### Extracted material
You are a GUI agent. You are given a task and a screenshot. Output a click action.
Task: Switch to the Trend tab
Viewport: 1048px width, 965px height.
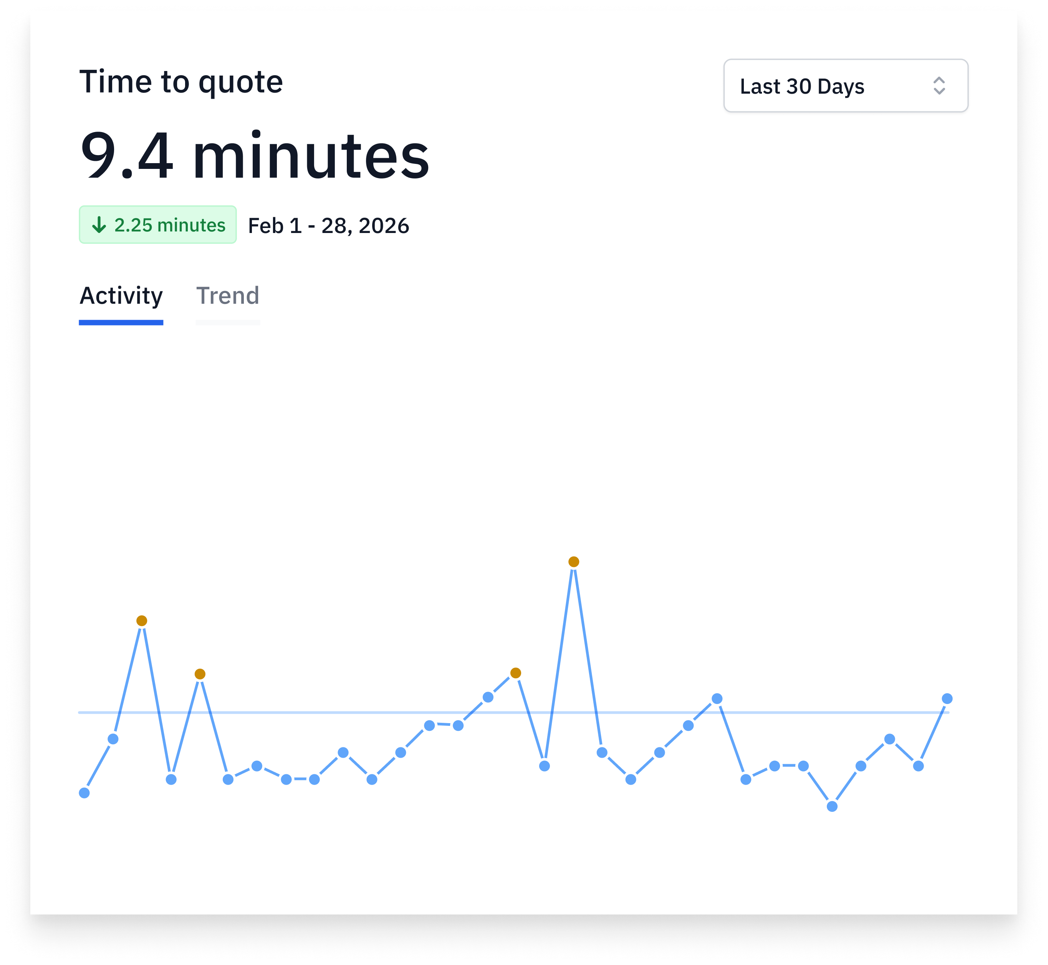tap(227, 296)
* * *
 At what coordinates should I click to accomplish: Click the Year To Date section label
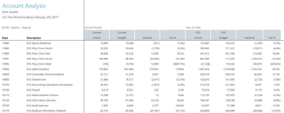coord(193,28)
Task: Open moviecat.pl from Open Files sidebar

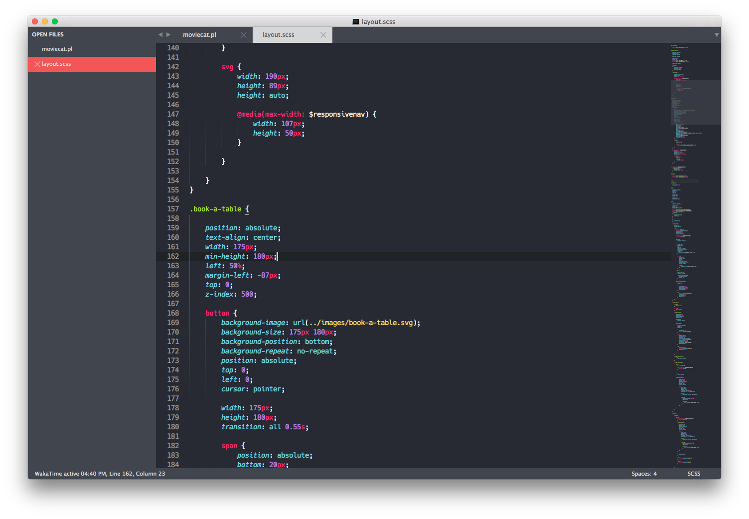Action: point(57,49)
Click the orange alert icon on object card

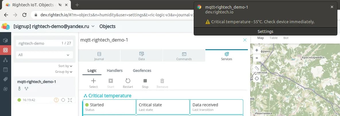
---
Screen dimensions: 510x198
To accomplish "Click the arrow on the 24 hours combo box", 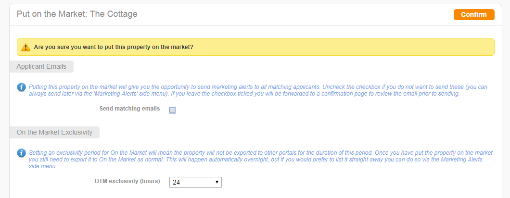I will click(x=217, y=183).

### Problem to solve
Please arrange the records from the line with "You are a GUI" to the line with "tap(227, 296)" as a JSON list of strings, one string per line, leaving out blank lines and the pictures.

### The reply
[
  "You are a GUI agent. You are given a task and a screenshot. Output a click action.",
  "Task: Switch to the Trend tab",
  "Viewport: 1048px width, 965px height.",
  "tap(227, 296)"
]